* _TASK BRIEF_
Convert the entries between the line containing "The image size is (1429, 840)." and the line containing "pyautogui.click(x=265, y=418)", both included, into a Markdown table with the columns Row and Text, omitting blank lines.

* _DATA PROVIDED_
____

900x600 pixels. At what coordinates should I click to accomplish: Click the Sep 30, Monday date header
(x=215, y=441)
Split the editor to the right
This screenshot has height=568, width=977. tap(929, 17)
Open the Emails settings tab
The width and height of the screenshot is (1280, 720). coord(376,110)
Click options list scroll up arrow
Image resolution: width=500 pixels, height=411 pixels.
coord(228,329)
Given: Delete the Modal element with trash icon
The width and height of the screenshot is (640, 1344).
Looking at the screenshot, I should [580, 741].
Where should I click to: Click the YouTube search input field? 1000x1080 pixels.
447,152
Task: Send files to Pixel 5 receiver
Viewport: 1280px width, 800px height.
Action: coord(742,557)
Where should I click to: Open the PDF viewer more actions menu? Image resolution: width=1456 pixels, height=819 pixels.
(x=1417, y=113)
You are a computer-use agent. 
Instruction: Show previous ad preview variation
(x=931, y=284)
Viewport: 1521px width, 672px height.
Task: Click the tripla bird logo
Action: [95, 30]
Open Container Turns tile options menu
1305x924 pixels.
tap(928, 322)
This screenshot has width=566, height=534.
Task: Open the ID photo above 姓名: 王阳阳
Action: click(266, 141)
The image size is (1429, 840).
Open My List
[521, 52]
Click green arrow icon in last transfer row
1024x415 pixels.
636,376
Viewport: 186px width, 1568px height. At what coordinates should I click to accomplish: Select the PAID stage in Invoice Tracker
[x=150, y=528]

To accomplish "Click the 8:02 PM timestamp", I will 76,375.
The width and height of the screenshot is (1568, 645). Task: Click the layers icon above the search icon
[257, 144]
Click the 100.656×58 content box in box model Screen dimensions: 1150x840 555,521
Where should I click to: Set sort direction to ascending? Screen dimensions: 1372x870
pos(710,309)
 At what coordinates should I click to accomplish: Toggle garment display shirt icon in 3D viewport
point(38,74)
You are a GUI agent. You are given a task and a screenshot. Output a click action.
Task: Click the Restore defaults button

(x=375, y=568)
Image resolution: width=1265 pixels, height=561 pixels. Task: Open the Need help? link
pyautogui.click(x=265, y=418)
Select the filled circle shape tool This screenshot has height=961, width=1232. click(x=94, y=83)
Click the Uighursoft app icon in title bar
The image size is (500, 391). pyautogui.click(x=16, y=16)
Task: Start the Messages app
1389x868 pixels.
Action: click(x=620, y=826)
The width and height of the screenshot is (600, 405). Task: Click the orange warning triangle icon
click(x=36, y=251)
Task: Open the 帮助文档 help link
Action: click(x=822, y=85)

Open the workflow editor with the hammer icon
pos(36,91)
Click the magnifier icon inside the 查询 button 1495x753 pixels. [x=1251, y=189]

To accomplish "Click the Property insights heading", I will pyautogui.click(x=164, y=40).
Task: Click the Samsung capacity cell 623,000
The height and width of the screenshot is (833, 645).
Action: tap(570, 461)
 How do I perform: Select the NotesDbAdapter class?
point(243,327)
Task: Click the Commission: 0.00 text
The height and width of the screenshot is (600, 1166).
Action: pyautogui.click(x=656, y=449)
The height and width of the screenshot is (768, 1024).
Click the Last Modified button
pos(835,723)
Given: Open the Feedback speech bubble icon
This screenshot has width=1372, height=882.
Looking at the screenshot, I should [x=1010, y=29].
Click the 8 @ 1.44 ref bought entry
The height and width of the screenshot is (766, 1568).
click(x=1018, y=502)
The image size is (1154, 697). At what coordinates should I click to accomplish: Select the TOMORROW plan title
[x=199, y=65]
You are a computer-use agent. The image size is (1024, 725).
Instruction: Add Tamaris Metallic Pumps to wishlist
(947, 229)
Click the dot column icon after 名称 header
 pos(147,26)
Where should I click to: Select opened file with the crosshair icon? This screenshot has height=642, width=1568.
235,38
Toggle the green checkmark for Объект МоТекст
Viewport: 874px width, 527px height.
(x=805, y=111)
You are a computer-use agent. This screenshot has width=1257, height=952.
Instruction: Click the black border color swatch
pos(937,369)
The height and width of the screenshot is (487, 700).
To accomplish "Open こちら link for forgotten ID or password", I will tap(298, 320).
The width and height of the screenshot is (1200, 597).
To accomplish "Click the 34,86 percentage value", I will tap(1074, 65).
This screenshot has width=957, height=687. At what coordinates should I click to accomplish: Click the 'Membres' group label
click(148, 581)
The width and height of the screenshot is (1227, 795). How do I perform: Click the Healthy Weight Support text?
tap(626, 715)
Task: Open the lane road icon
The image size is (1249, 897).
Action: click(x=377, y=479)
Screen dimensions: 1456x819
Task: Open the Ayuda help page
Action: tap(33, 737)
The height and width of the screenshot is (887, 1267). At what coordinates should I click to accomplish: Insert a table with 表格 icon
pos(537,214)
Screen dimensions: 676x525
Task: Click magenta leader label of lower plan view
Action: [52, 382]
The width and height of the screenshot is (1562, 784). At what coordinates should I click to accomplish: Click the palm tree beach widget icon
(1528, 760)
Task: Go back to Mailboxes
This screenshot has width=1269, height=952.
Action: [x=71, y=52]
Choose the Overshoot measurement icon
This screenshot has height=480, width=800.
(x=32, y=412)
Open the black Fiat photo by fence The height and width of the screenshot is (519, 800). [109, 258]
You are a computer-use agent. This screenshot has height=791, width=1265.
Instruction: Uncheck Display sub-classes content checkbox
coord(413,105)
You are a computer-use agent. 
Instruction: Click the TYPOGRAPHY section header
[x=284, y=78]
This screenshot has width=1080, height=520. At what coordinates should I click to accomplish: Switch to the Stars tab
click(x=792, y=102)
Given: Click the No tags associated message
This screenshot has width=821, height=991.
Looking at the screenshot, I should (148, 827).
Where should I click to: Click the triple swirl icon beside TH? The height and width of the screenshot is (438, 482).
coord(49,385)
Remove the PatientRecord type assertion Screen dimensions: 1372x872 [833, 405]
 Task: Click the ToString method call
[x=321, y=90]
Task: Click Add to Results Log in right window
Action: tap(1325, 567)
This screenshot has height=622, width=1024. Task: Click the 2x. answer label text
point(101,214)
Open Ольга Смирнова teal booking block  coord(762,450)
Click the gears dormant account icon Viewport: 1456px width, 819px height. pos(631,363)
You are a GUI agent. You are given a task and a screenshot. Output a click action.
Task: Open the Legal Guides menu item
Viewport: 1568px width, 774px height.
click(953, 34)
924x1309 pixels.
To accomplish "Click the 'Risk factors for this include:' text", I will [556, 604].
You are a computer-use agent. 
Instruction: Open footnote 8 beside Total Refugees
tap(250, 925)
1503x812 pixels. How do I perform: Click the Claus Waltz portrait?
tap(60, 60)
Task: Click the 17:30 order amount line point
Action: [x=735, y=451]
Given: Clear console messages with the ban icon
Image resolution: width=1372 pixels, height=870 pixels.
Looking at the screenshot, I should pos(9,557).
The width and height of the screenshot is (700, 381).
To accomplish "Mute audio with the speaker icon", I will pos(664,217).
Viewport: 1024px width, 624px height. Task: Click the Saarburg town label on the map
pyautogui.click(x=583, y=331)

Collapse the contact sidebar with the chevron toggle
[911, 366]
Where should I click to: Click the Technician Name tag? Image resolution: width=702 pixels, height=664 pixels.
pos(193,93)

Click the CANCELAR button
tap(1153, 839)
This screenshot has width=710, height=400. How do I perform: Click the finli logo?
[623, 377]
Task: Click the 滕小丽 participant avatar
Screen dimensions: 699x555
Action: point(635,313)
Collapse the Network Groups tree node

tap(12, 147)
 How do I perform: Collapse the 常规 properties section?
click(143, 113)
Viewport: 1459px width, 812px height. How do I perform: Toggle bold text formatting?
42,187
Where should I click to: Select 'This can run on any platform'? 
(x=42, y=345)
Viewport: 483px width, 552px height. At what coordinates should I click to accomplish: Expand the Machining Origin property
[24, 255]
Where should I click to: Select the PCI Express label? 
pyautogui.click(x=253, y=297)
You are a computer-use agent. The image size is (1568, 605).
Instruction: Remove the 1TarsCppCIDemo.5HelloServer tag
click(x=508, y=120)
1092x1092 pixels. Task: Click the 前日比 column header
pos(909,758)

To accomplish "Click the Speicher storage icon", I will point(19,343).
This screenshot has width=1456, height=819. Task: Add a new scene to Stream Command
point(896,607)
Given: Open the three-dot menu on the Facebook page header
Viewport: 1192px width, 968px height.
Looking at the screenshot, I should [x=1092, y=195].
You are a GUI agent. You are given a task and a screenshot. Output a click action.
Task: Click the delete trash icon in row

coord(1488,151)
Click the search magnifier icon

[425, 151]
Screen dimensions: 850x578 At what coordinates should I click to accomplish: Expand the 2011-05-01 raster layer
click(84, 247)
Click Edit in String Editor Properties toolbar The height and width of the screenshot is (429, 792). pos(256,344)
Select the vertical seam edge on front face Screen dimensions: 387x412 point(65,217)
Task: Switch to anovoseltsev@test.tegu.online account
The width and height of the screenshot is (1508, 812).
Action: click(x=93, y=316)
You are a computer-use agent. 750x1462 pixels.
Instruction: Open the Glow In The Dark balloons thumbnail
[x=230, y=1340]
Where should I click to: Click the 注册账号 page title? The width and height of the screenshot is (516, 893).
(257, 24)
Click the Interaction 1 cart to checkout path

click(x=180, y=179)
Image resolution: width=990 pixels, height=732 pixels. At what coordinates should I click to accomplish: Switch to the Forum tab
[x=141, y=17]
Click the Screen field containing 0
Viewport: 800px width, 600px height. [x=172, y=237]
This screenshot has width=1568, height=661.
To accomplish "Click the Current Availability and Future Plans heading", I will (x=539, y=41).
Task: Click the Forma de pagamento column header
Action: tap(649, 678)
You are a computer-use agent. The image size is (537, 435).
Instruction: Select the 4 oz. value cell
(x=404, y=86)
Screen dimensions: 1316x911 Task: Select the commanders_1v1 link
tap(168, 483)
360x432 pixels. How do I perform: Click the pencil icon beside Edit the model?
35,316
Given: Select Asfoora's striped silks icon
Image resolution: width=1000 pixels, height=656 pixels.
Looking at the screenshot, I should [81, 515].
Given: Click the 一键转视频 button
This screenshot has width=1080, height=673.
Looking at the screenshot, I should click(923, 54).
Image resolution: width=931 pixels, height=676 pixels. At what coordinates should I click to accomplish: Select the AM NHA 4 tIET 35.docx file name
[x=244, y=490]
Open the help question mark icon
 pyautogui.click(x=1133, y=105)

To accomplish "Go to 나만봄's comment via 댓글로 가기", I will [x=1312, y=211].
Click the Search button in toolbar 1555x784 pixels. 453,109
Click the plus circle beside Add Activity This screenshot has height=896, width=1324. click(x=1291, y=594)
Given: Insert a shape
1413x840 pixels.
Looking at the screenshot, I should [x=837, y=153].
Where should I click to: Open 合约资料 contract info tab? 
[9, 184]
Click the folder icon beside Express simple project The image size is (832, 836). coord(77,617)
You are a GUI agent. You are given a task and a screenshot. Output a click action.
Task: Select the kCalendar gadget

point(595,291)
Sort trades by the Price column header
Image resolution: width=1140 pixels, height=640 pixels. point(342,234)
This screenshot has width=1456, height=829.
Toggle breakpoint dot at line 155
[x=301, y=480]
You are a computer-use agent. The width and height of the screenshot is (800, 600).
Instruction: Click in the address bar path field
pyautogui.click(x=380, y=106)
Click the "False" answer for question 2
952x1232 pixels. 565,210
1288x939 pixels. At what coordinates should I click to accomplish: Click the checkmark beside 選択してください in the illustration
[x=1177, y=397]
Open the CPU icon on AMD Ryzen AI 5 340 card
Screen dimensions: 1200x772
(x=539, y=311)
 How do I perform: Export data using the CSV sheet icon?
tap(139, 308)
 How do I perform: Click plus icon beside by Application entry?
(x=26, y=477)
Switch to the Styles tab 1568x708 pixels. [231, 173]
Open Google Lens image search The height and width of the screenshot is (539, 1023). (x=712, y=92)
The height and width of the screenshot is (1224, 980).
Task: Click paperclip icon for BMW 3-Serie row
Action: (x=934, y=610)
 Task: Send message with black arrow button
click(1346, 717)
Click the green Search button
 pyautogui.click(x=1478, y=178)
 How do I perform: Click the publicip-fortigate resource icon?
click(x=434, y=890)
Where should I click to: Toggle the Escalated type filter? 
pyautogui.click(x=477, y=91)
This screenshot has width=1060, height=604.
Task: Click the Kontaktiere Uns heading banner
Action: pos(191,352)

____

* _SOLVED EXERCISE_
| Row | Text |
|---|---|
| 1 | The image size is (1429, 840). |
| 2 | Open My List |
| 3 | [521, 52] |
| 4 | Click green arrow icon in last transfer row |
| 5 | 1024x415 pixels. |
| 6 | 636,376 |
| 7 | Viewport: 186px width, 1568px height. At what coordinates should I click to accomplish: Select the PAID stage in Invoice Tracker |
| 8 | [x=150, y=528] |
| 9 | To accomplish "Click the 8:02 PM timestamp", I will 76,375. |
| 10 | The width and height of the screenshot is (1568, 645). Task: Click the layers icon above the search icon |
| 11 | [257, 144] |
| 12 | Click the 100.656×58 content box in box model Screen dimensions: 1150x840 555,521 |
| 13 | Where should I click to: Set sort direction to ascending? Screen dimensions: 1372x870 |
| 14 | pos(710,309) |
| 15 |  At what coordinates should I click to accomplish: Toggle garment display shirt icon in 3D viewport |
| 16 | point(38,74) |
| 17 | You are a GUI agent. You are given a task and a screenshot. Output a click action. |
| 18 | Task: Click the Restore defaults button |
| 19 | (x=375, y=568) |
| 20 | Image resolution: width=1265 pixels, height=561 pixels. Task: Open the Need help? link |
| 21 | pyautogui.click(x=265, y=418) |